In answering that question Berton suggests various reasons, like the fear of the country splitting apart, but more broadly he draws a connection to an aging population. What happened from 1967 to 1997? The Boomers got old, and with their youth went their optimism and dreams for a golden future.
We were all high in 1967, like somebody who has just won the lottery. Expo taught us to go first class, and we reveled in the pride that inspired. In those days we felt secure as Canadians, confident enough to push for a better, freer life. We did not count the cost until the bills began to come in. The years that followed had some of the effects of a hangover after a binge.
The buffet, the oasis, winning the lottery, the drunken binge – they all work as metaphors. The point being that now the party’s over. The optimism, confidence, and sense of security enjoyed in the golden age is gone.
This is bad news because, as Ross Douthat argues, progress is a necessary fiction for modern societies. Indeed, he even goes further and equates the notion of progress with civilization itself. What happens when we stop believing in our very purpose?
The biggest effect this loss of faith has had so far is on our politics. A society that sees itself, correctly or not, as being stuck in a state of (terminal) decline will be first and foremost one that is, paradoxically, resistant to changing course.
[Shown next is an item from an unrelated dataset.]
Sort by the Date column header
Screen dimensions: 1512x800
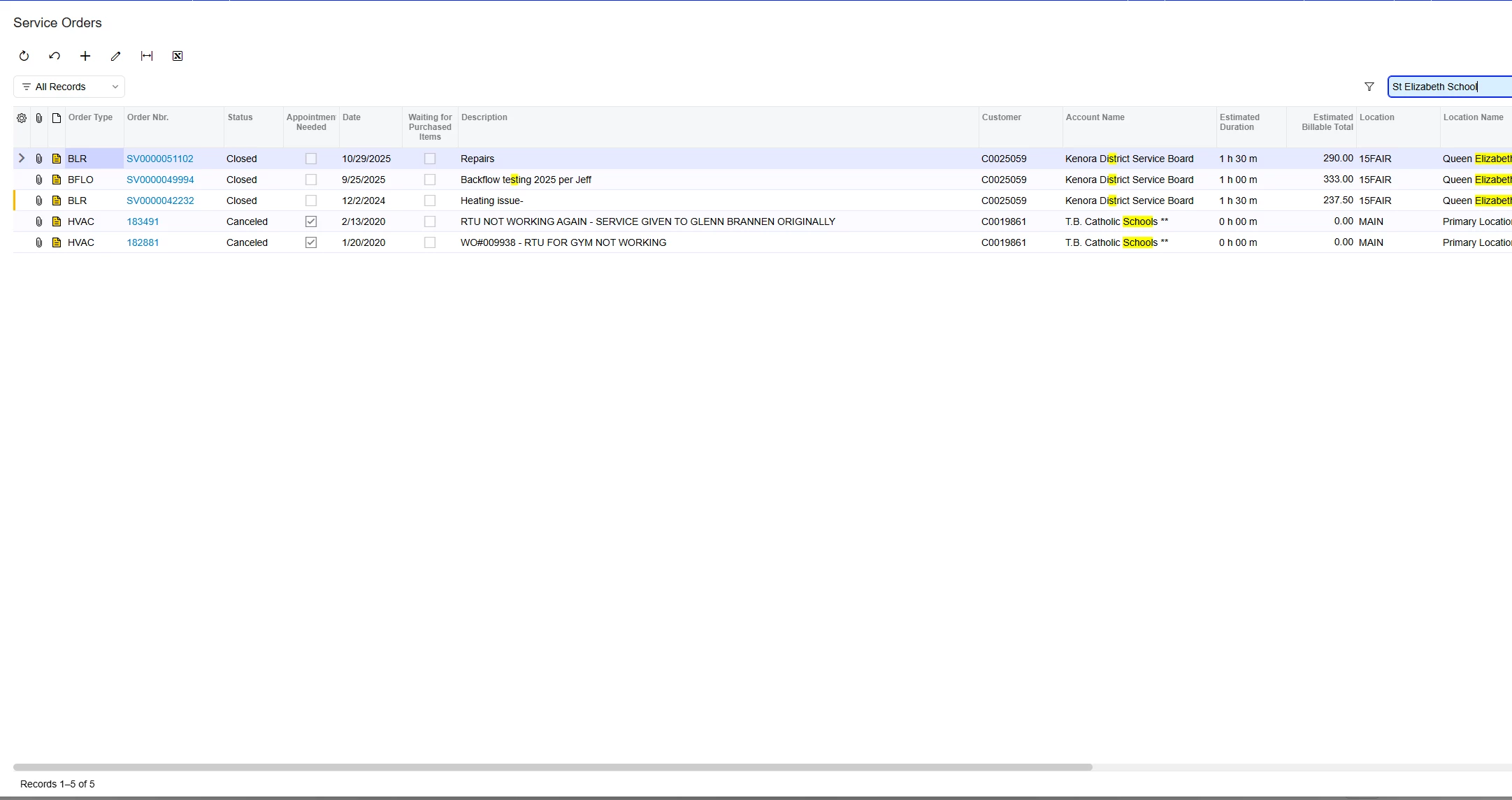(x=352, y=117)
All change will be seen as change for the worse, or as losing everything in what is a zero-sum game (hence the current vogue for seeing every crisis as “existential”). A voter’s prime directive becomes holding on to one’s privileged lifestyle. The beneficiaries of the banquet/oasis/post-War party were the Boomers and, being old, they are the ones who now have the most to lose. What Douthat means by a decadent society is one that can be characterized more accurately as a society of retirees, with stagnation being synonymous with sclerosis and sterility (both being words that he uses). The whole world, to paraphrase Eliot, is our nursing home. Or, per Douthat:
we are aging, comfortable and stuck, cut off from the past and no longer optimistic about the future, spurning both memory and ambition while we await some saving innovation or revelation, burrowing into cocoons from which no chrysalis is likely to emerge, growing old unhappily together in the glowing light of tiny screens.
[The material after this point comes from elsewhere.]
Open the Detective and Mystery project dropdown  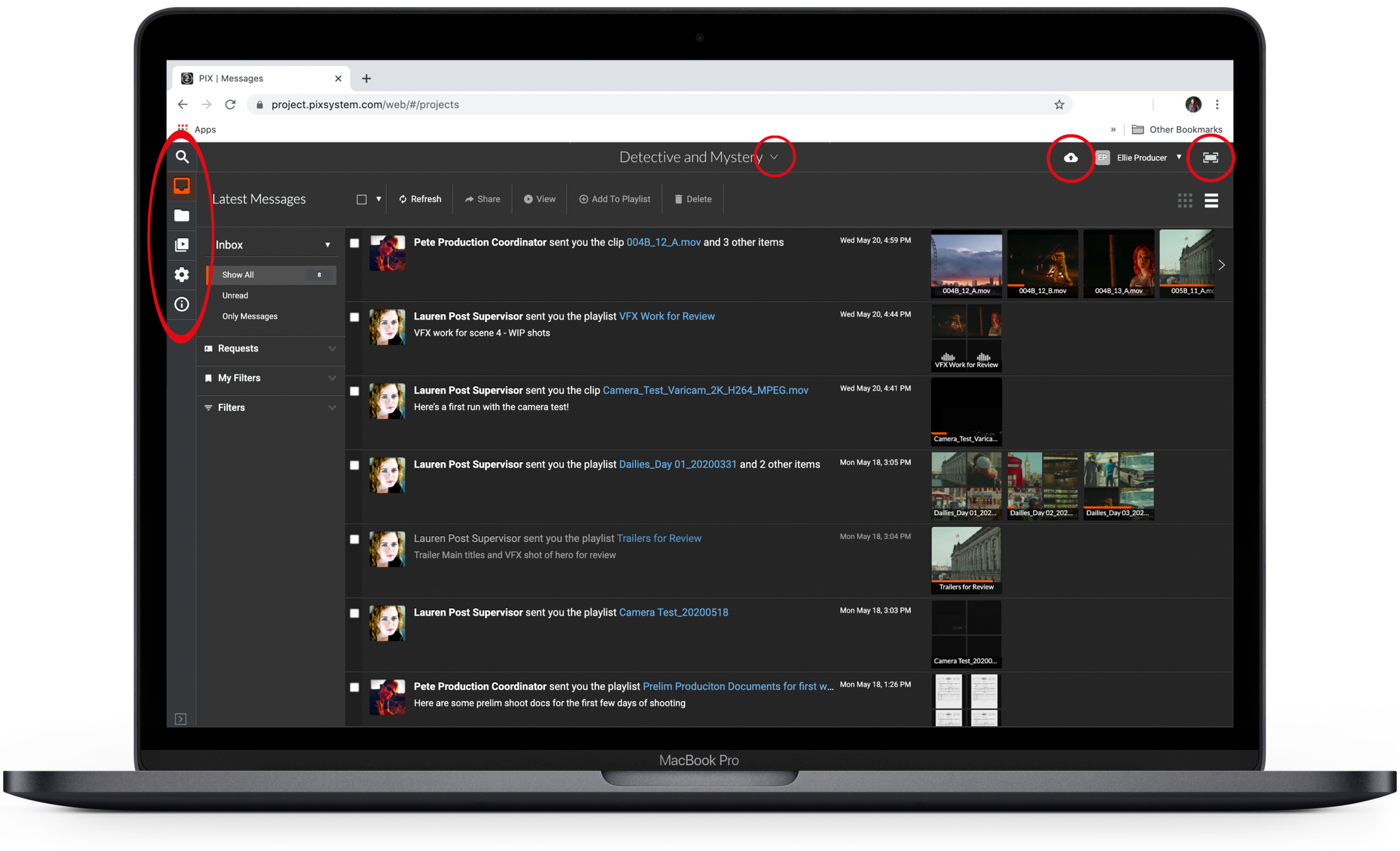click(773, 157)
Those screens, in turn, are our invitation into more comforting virtual realities, the environment of Andersen’s fantasyland. True belief being no longer necessary for survival, we are cut free to believe anything we want in what Steven Pinker calls the tragedy of the belief commons. Here is Potter on the political endgame brought about by the closing of the Western mind as well as the political frontier:
It’s the simple fact of economic expansion that inclines people towards feelings of openness and toleration and that inspires trust in our democratic institutions. Just as the knowledge the pie will keep getting bigger makes people more generous in the divvying up of that pie, the sense that we can expect things to get even better – no matter where we currently are on the development curve – acts as a sort of bellows of fellow-feeling, making people more hopeful for the future and more generous-minded. More than anything else, the mere fact of growth is a signal that the future will be better than the past.
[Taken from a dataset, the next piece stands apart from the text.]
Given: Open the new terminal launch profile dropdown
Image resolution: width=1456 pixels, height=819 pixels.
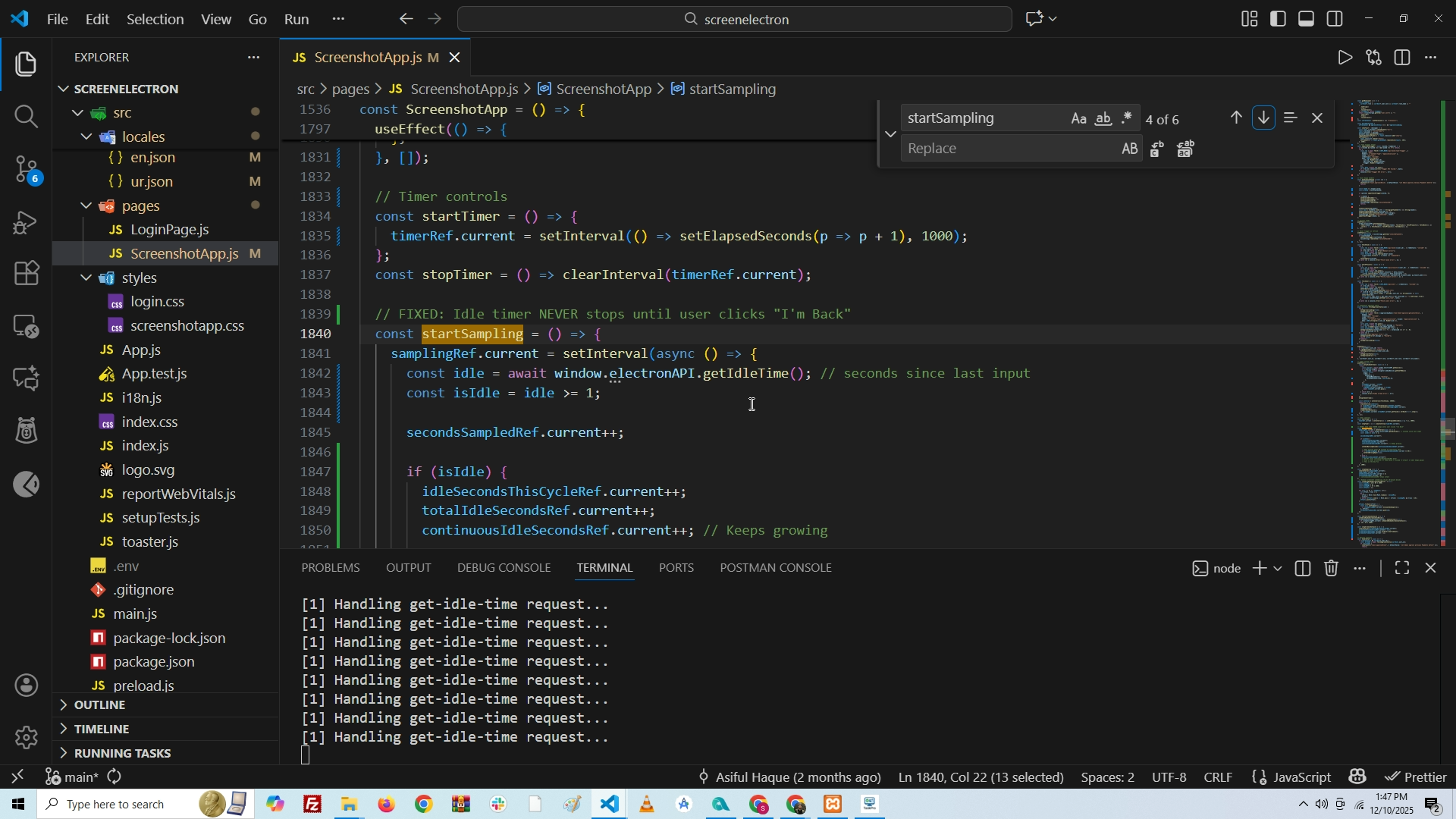Looking at the screenshot, I should 1279,569.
Unsurprisingly, the opposite holds during periods of stagnation, when zero-sum thinking kicks in. When the economy stops growing or even starts to shrink, people become fearful for the future, suspicious of immigrants and diversity in general, and distrustful of democracy. Stagnation breeds authoritarianism – that, of course, is one of the great lessons of the 1930s, as the Great Depression drove diverse, democratic populations toward nationalism and into the arms of fascist dictators. While there are no iron-clad laws of history, economic stagnation and the decline of liberal democracy are strongly linked.
Not a happy ending, but these are books about the end of the world as we knew it. Is that decline, or decadence, or something new that we can’t identify yet? I think the answer lies in our past, which gives me little hope for the future.